- Opening Delimiter -

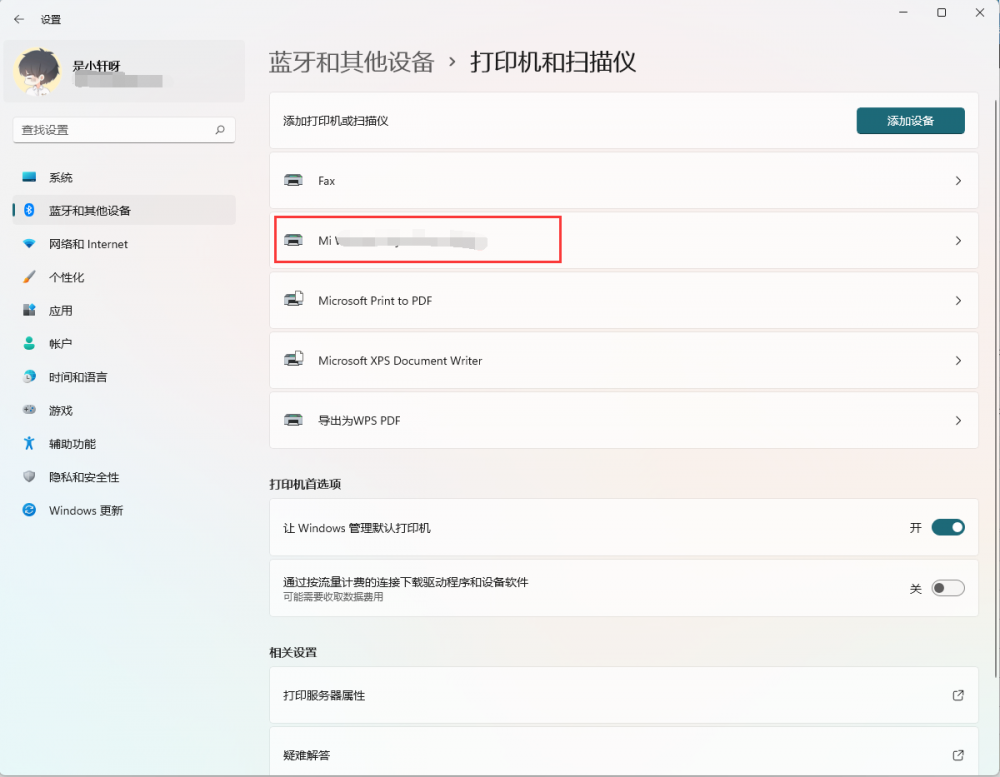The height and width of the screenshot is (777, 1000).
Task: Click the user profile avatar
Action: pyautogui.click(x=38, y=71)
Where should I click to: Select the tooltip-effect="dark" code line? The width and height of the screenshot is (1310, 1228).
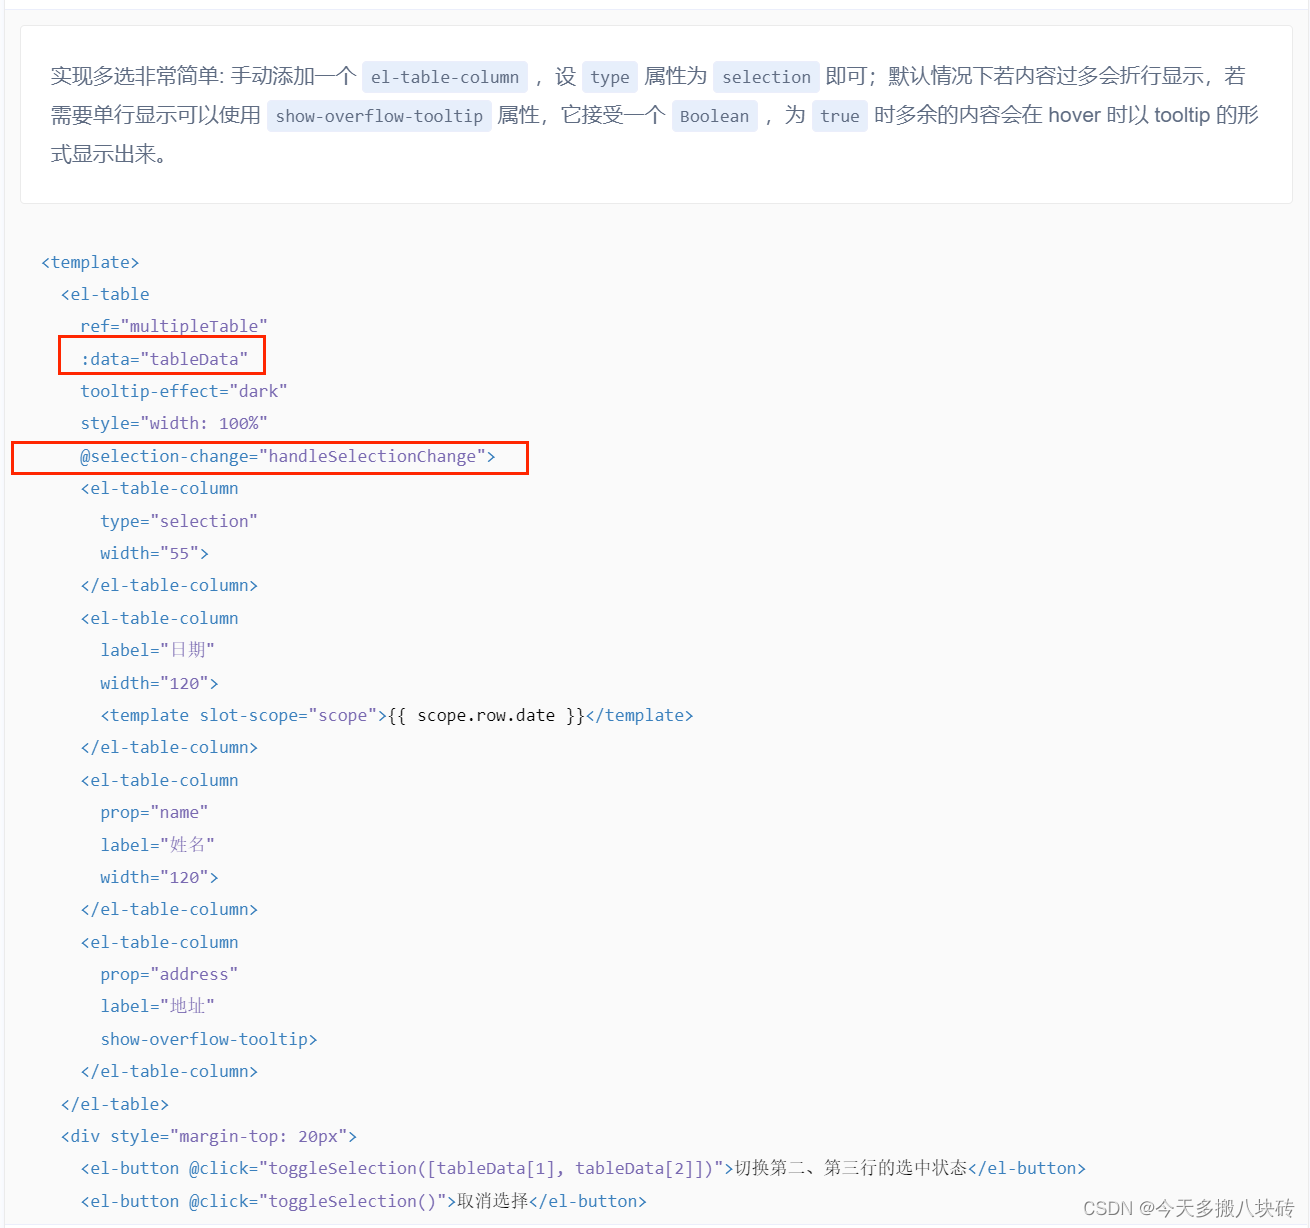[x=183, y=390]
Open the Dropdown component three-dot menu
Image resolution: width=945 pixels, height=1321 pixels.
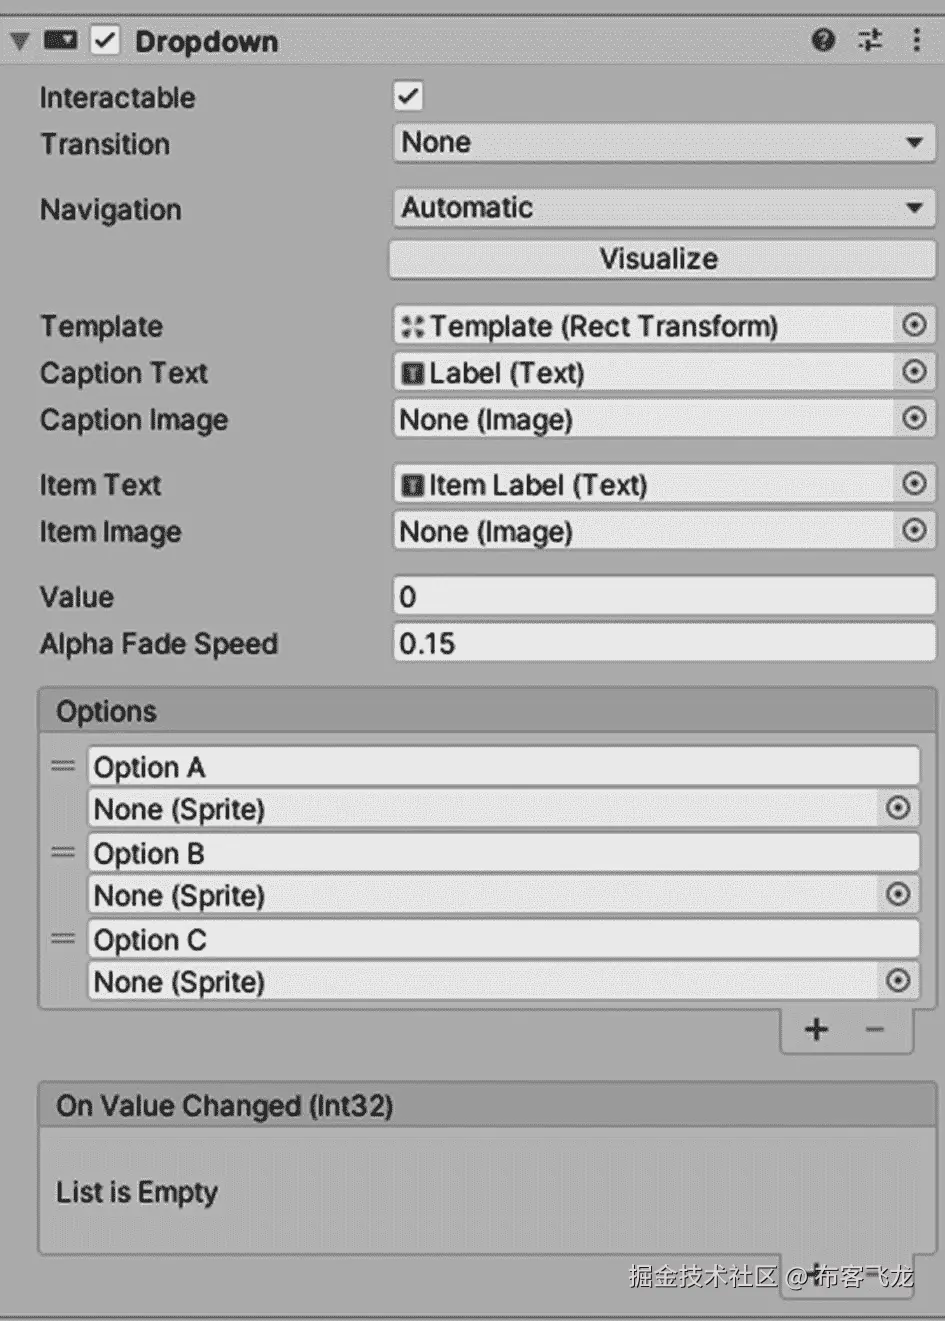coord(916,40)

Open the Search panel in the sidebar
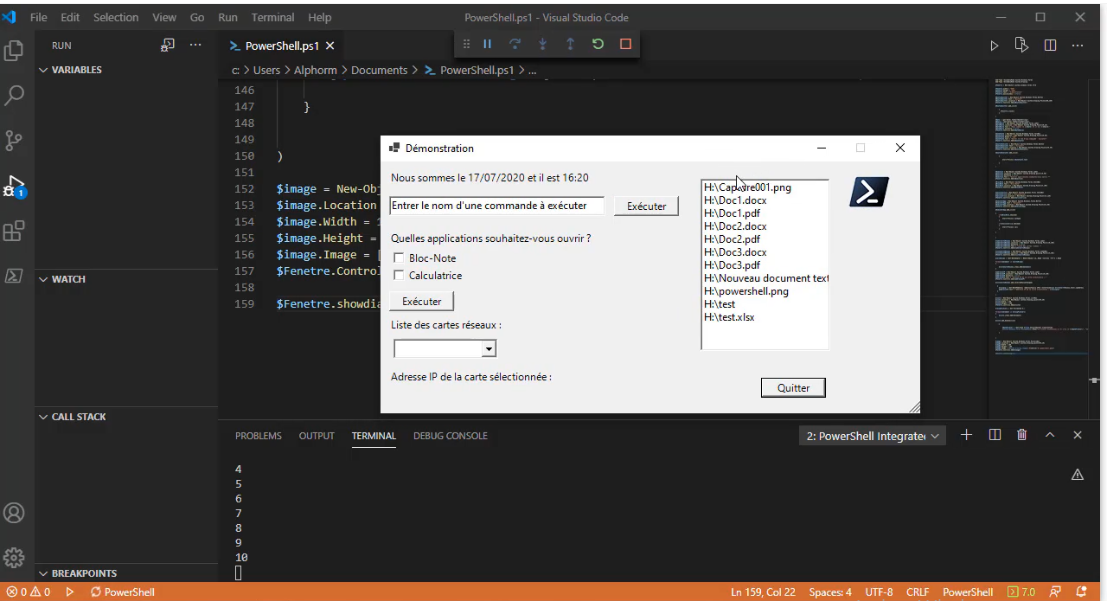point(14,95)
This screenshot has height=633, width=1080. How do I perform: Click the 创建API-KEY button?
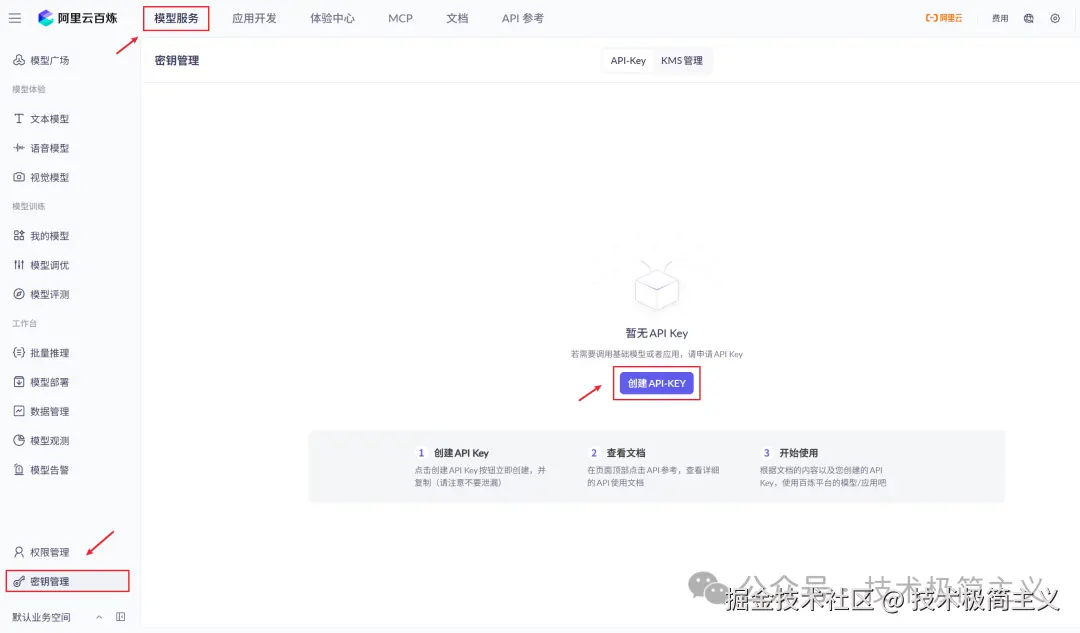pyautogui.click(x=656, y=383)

- Closing Delimiter -

§ WORK REQUEST: With the line containing "Where should I" as the first line and the last line of the listing as the final one, reproduce that span exactly, without pictures.

§ RESPONSE BELOW:
Where should I click to: Select the tooltip-effect="dark" code line? The width and height of the screenshot is (1310, 1228).
[x=183, y=390]
Open the Dropdown component three-dot menu
Image resolution: width=945 pixels, height=1321 pixels.
coord(916,40)

Open the Search panel in the sidebar
point(14,95)
This screenshot has height=633, width=1080. How do I perform: Click the 创建API-KEY button?
pyautogui.click(x=656, y=383)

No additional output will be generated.